■ **DATA**
━━━━━━━━
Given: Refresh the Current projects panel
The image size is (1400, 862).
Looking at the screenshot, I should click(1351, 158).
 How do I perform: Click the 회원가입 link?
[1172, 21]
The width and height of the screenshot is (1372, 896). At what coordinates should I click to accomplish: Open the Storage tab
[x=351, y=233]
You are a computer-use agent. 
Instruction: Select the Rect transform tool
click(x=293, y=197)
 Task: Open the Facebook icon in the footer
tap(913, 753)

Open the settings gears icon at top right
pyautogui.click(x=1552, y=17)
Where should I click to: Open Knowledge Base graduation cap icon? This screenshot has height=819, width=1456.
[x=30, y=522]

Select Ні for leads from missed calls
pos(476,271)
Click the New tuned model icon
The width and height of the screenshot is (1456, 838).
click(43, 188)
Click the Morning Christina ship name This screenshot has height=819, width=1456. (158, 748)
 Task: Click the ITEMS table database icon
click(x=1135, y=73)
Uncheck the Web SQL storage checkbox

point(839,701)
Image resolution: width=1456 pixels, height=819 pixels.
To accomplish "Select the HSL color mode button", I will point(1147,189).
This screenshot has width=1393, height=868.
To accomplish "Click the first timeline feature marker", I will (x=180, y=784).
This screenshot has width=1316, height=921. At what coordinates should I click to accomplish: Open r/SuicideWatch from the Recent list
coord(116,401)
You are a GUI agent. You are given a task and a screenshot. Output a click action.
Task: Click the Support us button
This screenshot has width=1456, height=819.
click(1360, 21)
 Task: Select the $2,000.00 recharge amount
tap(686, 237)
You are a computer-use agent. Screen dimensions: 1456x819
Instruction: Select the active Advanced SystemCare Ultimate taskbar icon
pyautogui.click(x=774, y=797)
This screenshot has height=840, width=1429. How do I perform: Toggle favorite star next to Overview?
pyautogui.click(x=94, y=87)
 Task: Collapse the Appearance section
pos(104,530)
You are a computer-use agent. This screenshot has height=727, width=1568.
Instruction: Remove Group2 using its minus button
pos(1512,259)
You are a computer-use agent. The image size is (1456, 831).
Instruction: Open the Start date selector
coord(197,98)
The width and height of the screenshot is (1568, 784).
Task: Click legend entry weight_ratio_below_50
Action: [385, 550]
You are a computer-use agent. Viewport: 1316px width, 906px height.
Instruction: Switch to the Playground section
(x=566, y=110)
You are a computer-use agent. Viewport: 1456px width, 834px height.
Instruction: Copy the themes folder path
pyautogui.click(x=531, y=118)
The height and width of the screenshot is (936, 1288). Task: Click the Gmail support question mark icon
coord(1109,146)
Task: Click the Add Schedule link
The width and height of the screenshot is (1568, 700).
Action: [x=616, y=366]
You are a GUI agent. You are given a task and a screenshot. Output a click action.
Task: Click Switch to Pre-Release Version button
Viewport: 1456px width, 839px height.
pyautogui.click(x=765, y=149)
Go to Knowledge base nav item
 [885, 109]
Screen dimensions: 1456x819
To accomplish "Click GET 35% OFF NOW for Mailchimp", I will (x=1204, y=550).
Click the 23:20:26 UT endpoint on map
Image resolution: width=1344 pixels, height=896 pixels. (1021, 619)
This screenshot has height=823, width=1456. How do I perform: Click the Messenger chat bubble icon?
━━━━━━━━
■ **INSTRUCTIONS FOR THE TASK**
The stretch of entries above that starts with the line containing "The image size is (1400, 862)." and goes on through the line containing "Click the Morning" is to be transcribed exactly, and no other line is to be transcribed.

■ **SOLUTION**
The image size is (1400, 862).
Looking at the screenshot, I should click(1351, 158).
 How do I perform: Click the 회원가입 link?
[1172, 21]
The width and height of the screenshot is (1372, 896). At what coordinates should I click to accomplish: Open the Storage tab
[x=351, y=233]
You are a computer-use agent. 
Instruction: Select the Rect transform tool
click(x=293, y=197)
 Task: Open the Facebook icon in the footer
tap(913, 753)

Open the settings gears icon at top right
pyautogui.click(x=1552, y=17)
Where should I click to: Open Knowledge Base graduation cap icon? This screenshot has height=819, width=1456.
[x=30, y=522]

Select Ні for leads from missed calls
pos(476,271)
Click the New tuned model icon
The width and height of the screenshot is (1456, 838).
click(43, 188)
Click the Morning Christina ship name This screenshot has height=819, width=1456. (158, 748)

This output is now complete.